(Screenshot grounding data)
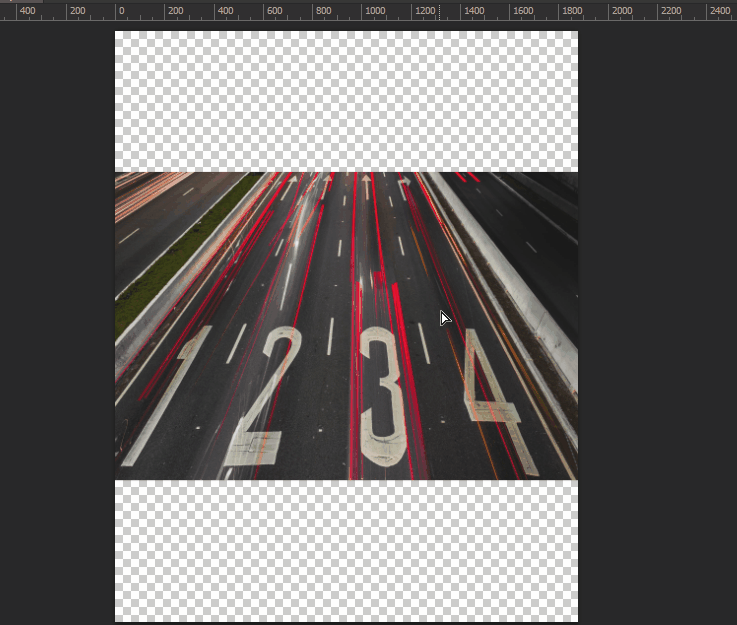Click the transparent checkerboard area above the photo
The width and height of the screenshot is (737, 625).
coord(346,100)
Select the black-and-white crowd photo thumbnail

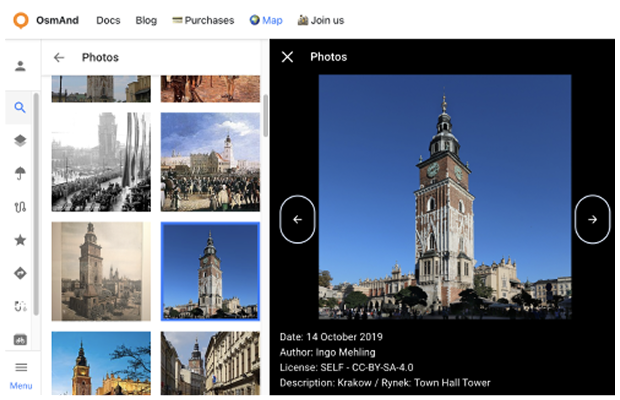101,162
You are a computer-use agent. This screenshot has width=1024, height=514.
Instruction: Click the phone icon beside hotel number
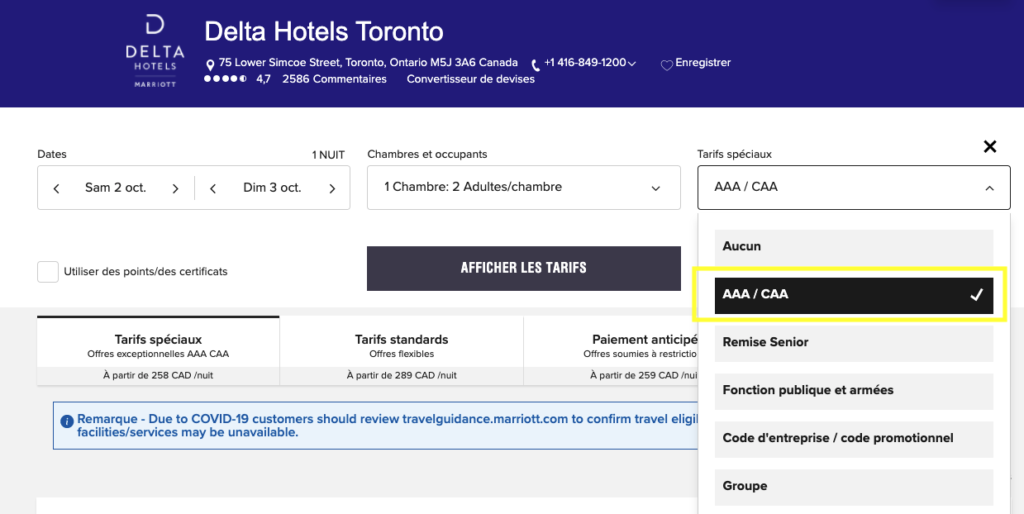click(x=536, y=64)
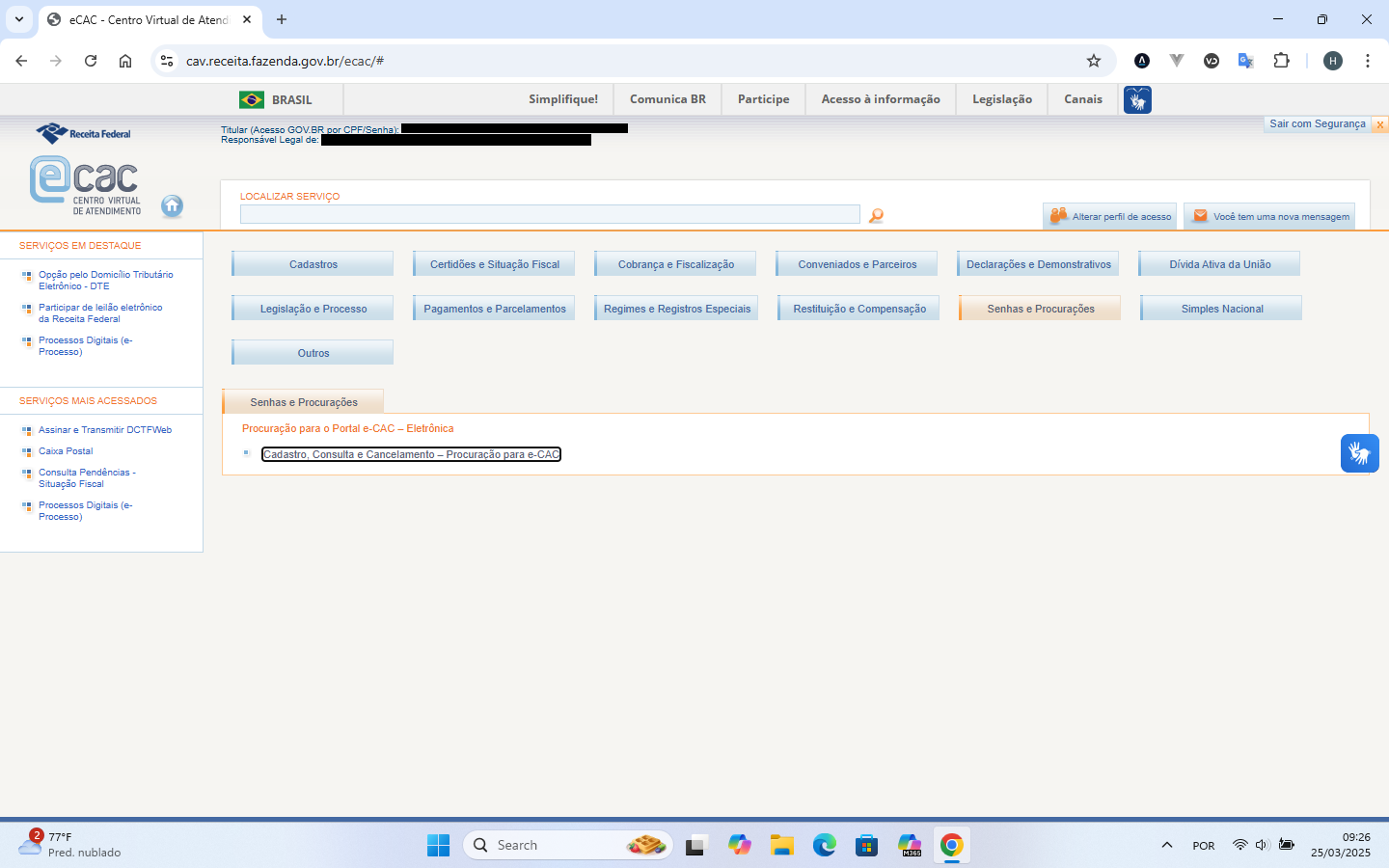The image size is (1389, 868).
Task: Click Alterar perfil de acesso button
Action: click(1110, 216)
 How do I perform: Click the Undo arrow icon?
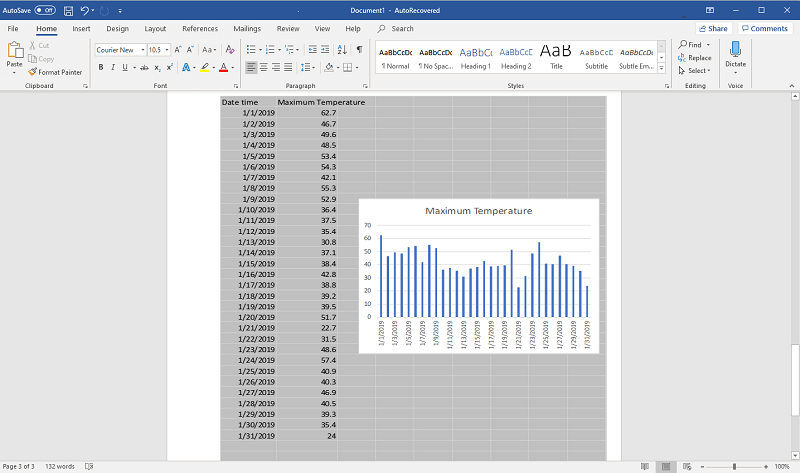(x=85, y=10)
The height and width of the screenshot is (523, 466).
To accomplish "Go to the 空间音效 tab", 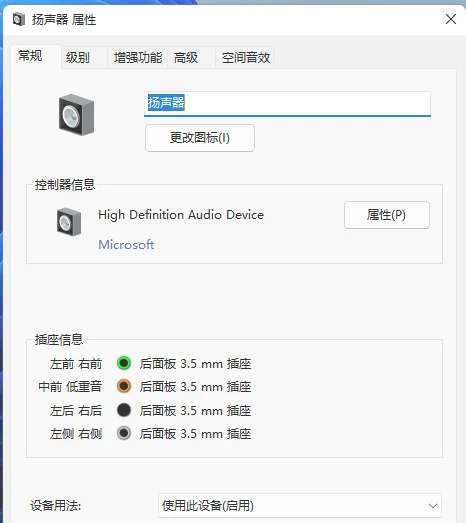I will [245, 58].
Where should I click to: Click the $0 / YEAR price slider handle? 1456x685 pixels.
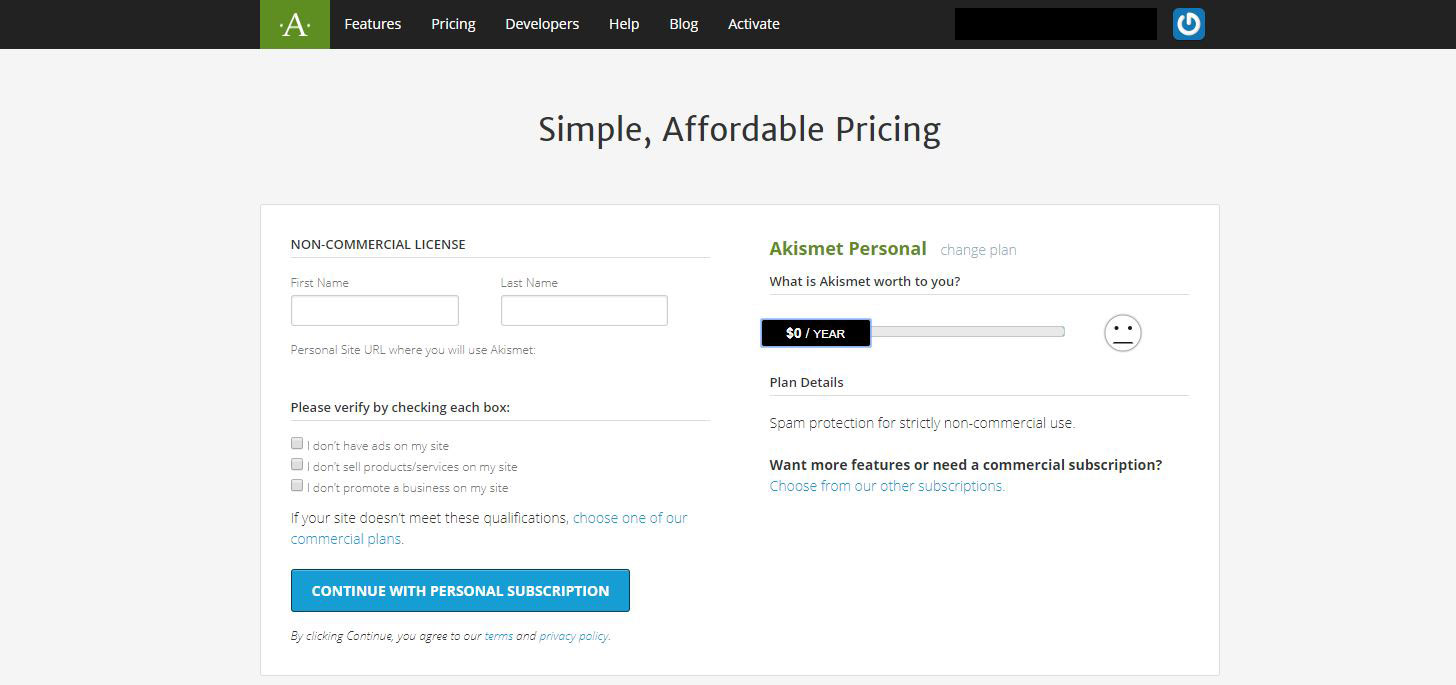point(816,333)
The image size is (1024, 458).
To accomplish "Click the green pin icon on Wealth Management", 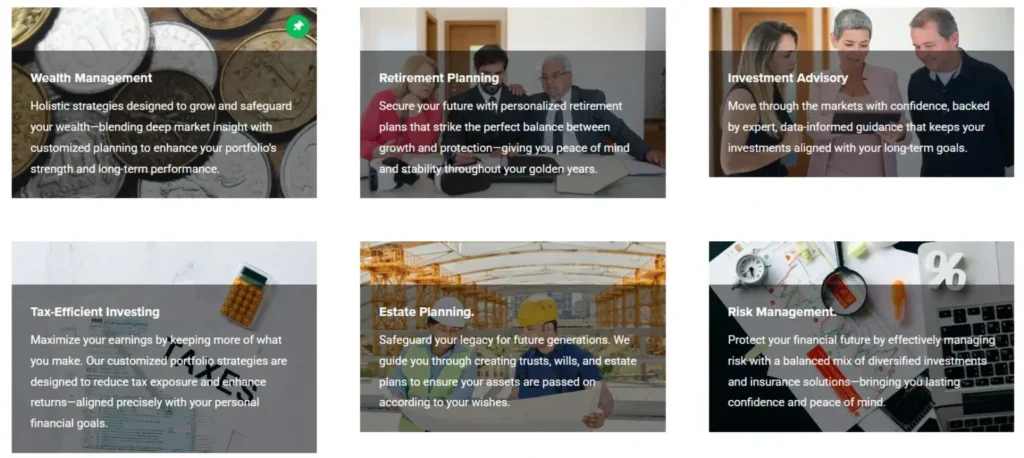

** Work task **
All lines above starting at the one with "Select the black-and-white" and ending at the one with "The height and", inclusive, are to be printed again exactly, with the pictures left out.

** Answer to this problem **
Select the black-and-white crowd photo thumbnail

101,162
You are a computer-use agent. This screenshot has width=1024, height=514.
Instruction: Click the phone icon beside hotel number
click(x=536, y=64)
The image size is (1389, 868).
Task: Click Alterar perfil de acesso button
Action: click(1110, 216)
 How do I perform: Click the Undo arrow icon?
(x=85, y=10)
The height and width of the screenshot is (523, 466).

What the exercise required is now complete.